If you want a fast-growing tree for your landscape, a poplar tree may be what you are looking for. Poplar trees are broad-leaved, deciduous trees that have rounded contours and conical or pyramidal outlines. They grow very fast in a short amount of time, making them ideal for areas that need shade. Yellow, hybrid and Lombardy poplar trees are examples of poplars commonly used in residential and commercial landscapes.
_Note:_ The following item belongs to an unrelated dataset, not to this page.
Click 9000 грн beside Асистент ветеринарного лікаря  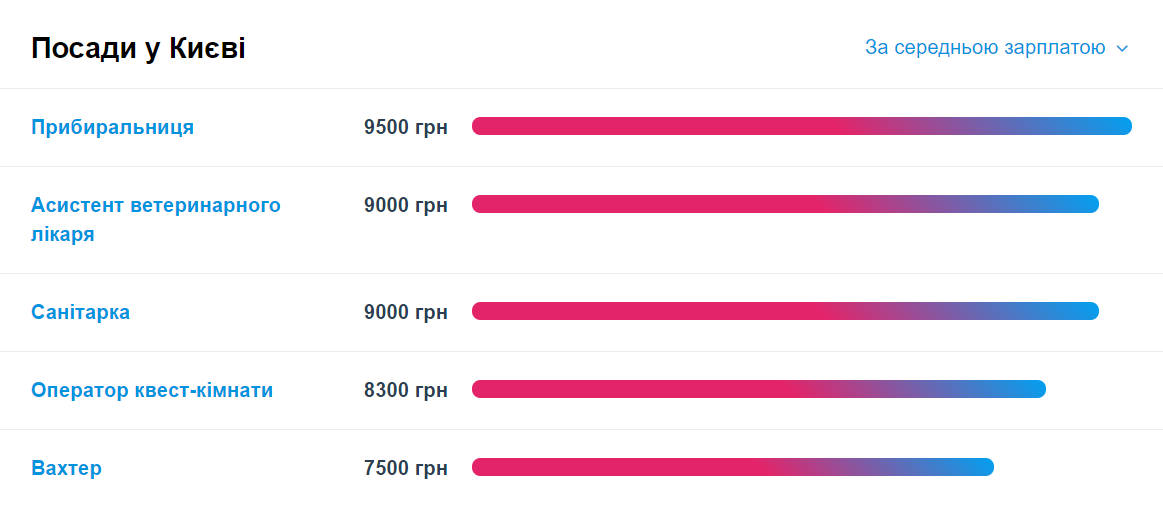406,205
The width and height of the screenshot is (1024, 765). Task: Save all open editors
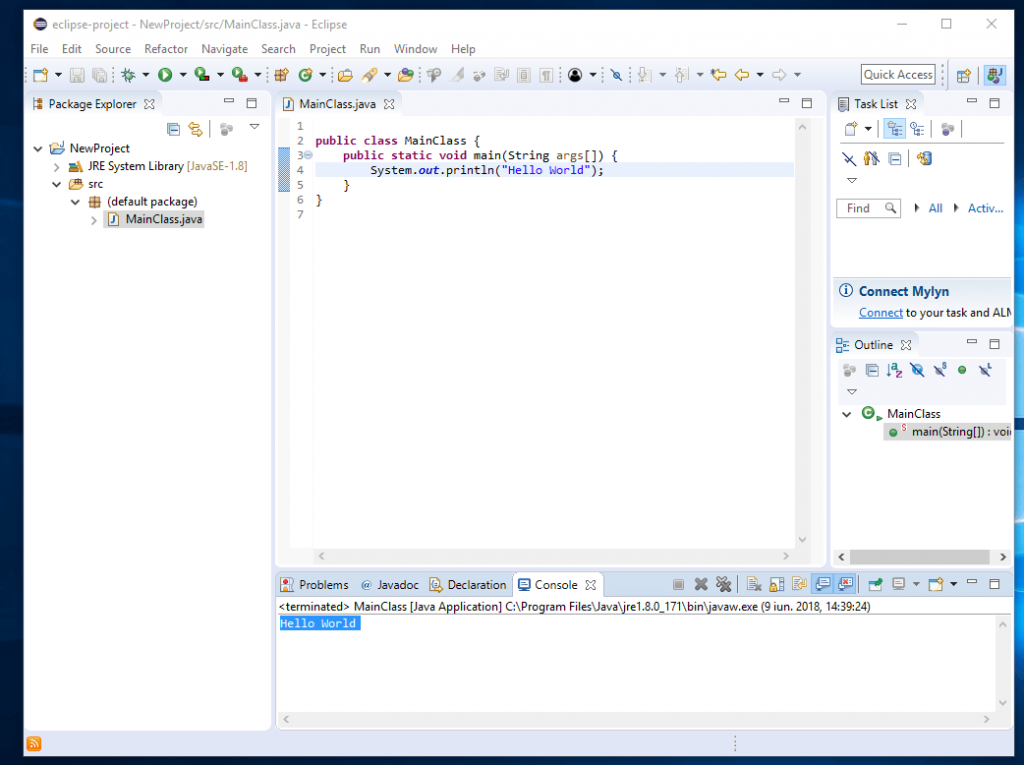click(100, 74)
Yellow-poplar (Liriodendron tulipifera), also called tuliptree, tulip-poplar, white-poplar and whitewood, is a fast-growing tree with bright green leaves that resemble tulip flowers in profile and turn golden yellow in the fall. It is one of the most attractive and tallest of eastern hardwoods. It can live for 300 years on deep, rich, well-drained soils of forest coves and lower mountain slopes. Yellow poplar grows 70 to 90 feet tall and spreads 40 feet at maturity. It does well in full sun and tolerates acidic, loamy, moist, sandy, well-drained and clay soils. Yellow poplar has normal moisture requirements but can withstand some drought in humid conditions. The leaves measure 3 to 6 inches long and have distinctive lobes, a flat base and two ear-like tips. The color ranges from light green in summer to bright yellow in fall. The tulip-shaped, greenish-yellow flowers measure 1-1/2 to 2 inches in diameter with six petals that have an orange base and aromatic stems. The flowers bloom from May to June replaced by equally colorful seeds throughout the summer and into autumn.
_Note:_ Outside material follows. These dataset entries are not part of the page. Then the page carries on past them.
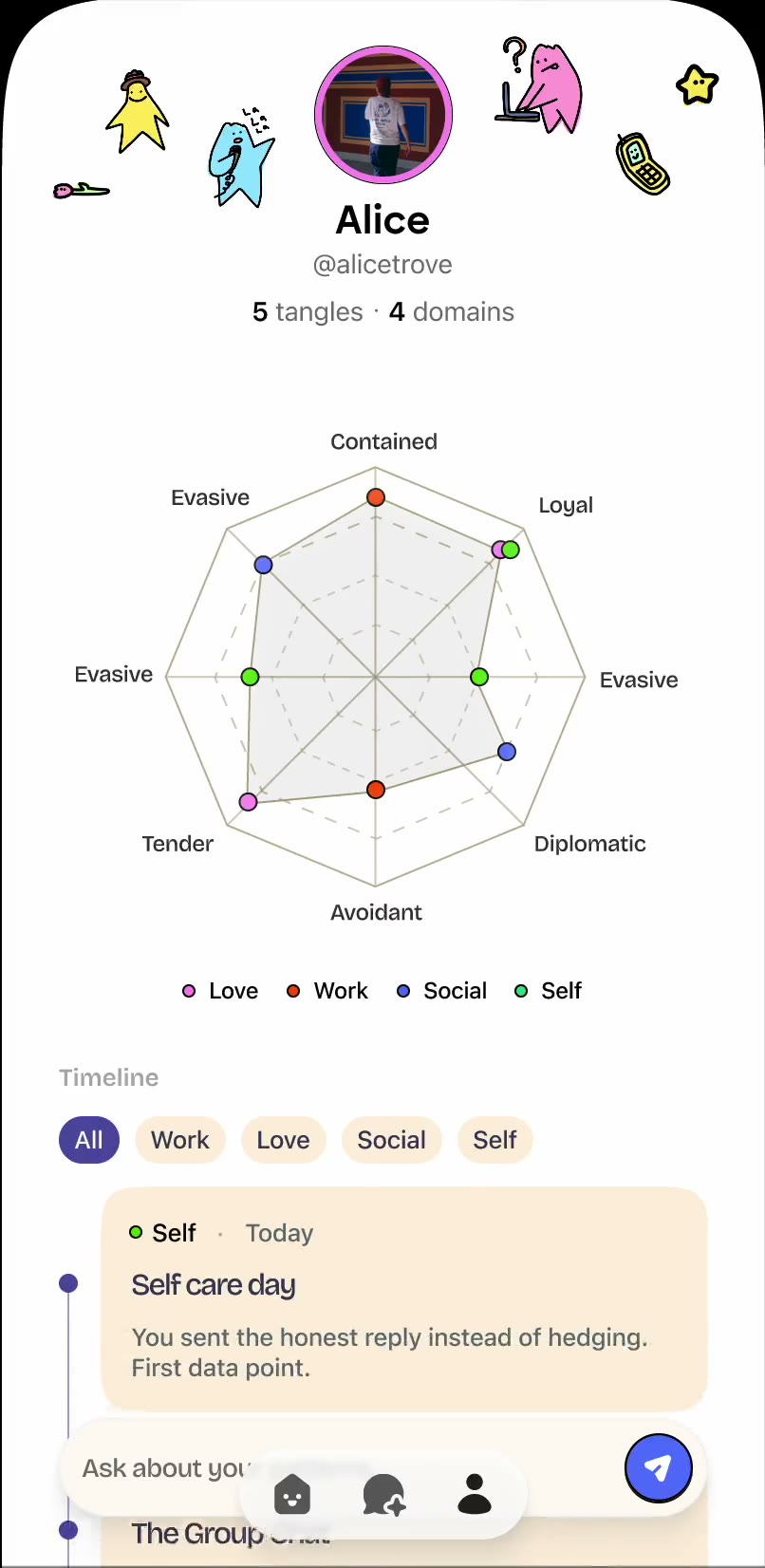The width and height of the screenshot is (765, 1568).
Task: Tap the pink rose sticker
Action: point(80,191)
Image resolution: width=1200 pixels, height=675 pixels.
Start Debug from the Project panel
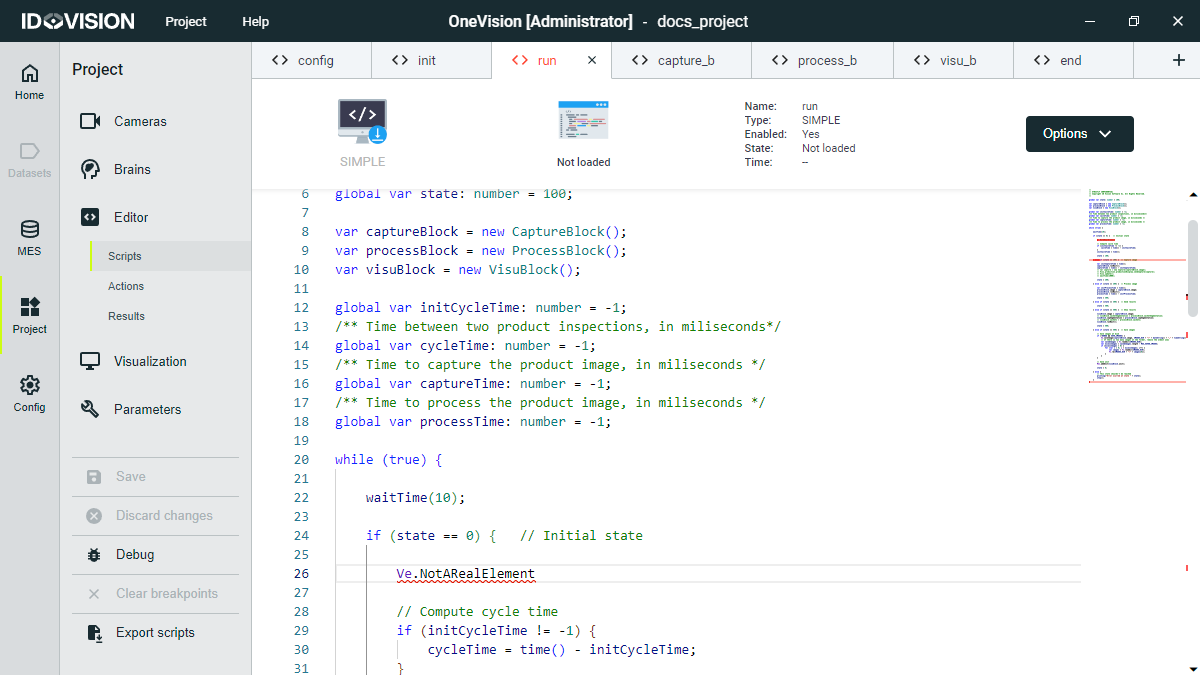coord(134,554)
Hybrid poplar is a fast-growing tree that can grow 5 to 8 feet per year. It can reach 40 to 50 feet tall and 30 feet wide at maturity. It has dense, green foliage and an attractive oval shape. The silvery-green, triangular leaves measure 3 to 6 inches long and 4 to 5 inches wide with margins that have teeth. Stalks are frequently reddish. Hybrid poplar is the result of natural and man-made crosses among poplar species. Some species result from artificial hybridization and subsequent planting. It tolerates poor soils, including acidic, alkaline or wet soils. It has good drought tolerance, can adapt to any growing conditions and is hardy to zones 3 to 9. Considered dioecious, hybrid poplar first flowers at about 8 years of age and subsequently blooms between February and May. Central areas of the bracts are light in color, and the digits are dark brown, sometimes tinged with black. Hybrids disperse seeds between April and June of the same year. Fruits are one-celled capsules borne in long pendulous clusters with tufts of long, white, silky hairs attached to short stalks of seeds surrounding each capsule.
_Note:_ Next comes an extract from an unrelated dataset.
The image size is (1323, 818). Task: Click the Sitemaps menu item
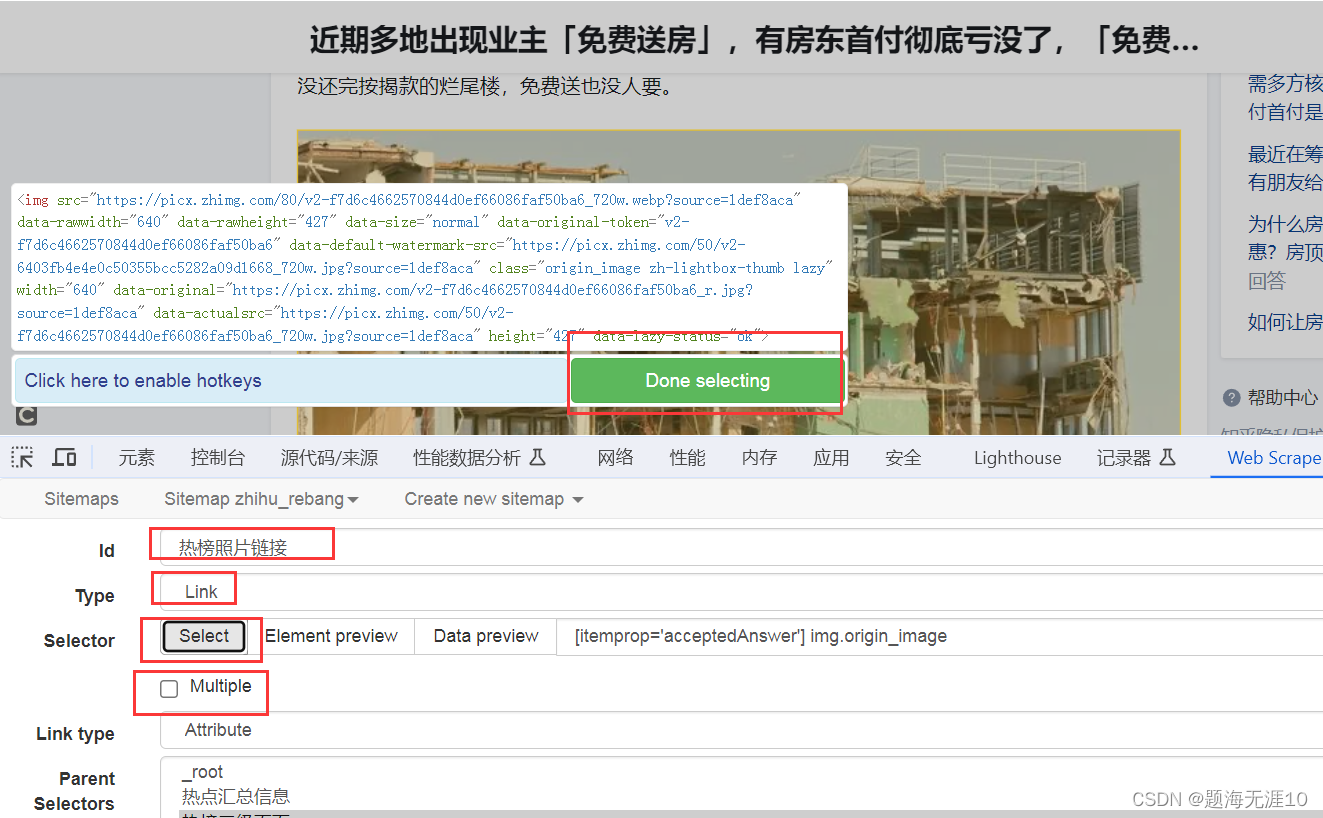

Often used as a windscreen with its branches creating a dense barrier, Lombardy poplar, or black poplar, can grow up to 6 feet or more per year. It can reach 35 feet tall and spread 10 feet wide at maturity. Its unusual, upward-sloping branches form a columnar or pyramidal outline. Lombardy is not an evergreen and does not have any fall color. Preferring full sun, Lombardy can adapt to any soil condition, including mostly clay or mostly sandy soils, but prefers well-drained soil. It is hardy in zones 3 to 9. Leaves are dark green and flowers bloom in early spring with color ranging from green to red. Fruits are not significant. Lombardy prefers normal to moist conditions and sun exposure of at least six hours per day.